Input records:
=== Begin Enclosure ===

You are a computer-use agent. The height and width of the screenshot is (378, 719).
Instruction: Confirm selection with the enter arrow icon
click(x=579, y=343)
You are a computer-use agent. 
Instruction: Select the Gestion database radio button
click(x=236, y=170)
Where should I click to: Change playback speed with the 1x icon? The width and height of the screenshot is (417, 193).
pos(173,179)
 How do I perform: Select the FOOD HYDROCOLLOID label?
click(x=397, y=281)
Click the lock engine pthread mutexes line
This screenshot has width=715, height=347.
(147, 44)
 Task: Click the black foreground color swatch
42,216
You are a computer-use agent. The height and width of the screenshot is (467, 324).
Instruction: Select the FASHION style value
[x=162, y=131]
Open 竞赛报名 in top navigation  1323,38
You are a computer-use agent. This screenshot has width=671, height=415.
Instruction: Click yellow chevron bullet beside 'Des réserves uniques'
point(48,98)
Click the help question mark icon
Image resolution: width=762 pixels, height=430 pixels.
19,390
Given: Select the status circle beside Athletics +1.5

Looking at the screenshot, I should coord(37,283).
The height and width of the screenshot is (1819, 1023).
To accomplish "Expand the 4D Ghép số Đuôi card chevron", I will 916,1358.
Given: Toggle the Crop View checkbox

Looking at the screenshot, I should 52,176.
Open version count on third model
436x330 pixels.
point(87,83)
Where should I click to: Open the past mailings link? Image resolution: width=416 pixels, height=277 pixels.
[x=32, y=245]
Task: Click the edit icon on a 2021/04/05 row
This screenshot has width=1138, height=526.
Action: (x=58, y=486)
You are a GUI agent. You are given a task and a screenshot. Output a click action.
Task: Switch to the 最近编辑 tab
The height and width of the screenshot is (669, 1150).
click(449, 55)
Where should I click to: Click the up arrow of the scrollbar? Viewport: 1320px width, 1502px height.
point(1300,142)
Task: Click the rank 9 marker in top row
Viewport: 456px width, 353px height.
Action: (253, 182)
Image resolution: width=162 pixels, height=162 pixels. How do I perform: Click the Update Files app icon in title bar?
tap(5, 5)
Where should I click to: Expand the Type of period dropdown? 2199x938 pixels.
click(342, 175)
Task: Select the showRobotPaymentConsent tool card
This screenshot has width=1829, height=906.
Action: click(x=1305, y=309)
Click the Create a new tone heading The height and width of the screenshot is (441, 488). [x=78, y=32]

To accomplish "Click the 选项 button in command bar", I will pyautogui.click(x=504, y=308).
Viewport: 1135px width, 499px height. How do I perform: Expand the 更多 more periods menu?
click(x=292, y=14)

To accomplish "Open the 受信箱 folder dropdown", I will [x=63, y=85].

=== End Enclosure ===

Assignment: Only the lines from the one containing "Task: Click the rank 9 marker in top row" through the last line of the records belong in the answer, each written out exactly.

Response to the exercise:
Task: Click the rank 9 marker in top row
Viewport: 456px width, 353px height.
Action: (253, 182)
Image resolution: width=162 pixels, height=162 pixels. How do I perform: Click the Update Files app icon in title bar?
tap(5, 5)
Where should I click to: Expand the Type of period dropdown? 2199x938 pixels.
click(342, 175)
Task: Select the showRobotPaymentConsent tool card
This screenshot has width=1829, height=906.
Action: click(x=1305, y=309)
Click the Create a new tone heading The height and width of the screenshot is (441, 488). [x=78, y=32]

To accomplish "Click the 选项 button in command bar", I will pyautogui.click(x=504, y=308).
Viewport: 1135px width, 499px height. How do I perform: Expand the 更多 more periods menu?
click(x=292, y=14)

To accomplish "Open the 受信箱 folder dropdown", I will [x=63, y=85].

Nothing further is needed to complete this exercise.